● **Aim of the task**
Restate word for word every line from the one containing "Select the MANUFACTURER" to the last line of the records below.

(Provided data)

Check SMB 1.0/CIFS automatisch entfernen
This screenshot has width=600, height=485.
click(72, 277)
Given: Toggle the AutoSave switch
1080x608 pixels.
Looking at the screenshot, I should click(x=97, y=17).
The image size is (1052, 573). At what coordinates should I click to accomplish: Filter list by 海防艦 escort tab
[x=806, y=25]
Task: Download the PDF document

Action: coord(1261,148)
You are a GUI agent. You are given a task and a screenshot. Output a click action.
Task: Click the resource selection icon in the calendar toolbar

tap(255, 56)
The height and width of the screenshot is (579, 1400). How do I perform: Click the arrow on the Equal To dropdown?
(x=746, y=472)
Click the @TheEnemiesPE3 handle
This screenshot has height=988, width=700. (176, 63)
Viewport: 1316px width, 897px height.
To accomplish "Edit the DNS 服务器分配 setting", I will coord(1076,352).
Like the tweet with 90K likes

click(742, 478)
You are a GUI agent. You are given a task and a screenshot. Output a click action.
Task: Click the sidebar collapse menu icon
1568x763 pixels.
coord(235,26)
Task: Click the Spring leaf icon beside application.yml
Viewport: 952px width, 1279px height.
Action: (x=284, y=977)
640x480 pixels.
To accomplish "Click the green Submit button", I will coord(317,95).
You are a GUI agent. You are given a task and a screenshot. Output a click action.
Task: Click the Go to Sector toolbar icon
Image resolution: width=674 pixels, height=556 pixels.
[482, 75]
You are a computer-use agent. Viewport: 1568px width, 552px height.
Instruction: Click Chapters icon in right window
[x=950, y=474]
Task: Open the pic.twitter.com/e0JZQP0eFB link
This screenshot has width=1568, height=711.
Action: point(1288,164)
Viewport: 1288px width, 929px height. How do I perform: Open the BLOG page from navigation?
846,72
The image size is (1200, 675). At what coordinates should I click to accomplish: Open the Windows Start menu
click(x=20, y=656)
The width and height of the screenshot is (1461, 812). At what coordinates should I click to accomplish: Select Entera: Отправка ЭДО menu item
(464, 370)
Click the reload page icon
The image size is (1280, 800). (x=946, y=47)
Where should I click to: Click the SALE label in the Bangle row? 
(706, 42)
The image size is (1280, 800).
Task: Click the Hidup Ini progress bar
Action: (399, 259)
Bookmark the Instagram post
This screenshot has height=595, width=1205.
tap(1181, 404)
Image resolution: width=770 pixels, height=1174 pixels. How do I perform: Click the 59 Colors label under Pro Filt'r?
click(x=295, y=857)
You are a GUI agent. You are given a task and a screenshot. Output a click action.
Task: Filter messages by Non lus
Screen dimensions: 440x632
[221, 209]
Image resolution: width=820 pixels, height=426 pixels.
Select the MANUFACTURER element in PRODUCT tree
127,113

(End Provided data)

● **Response for this exercise**
Select the MANUFACTURER element in PRODUCT tree
127,113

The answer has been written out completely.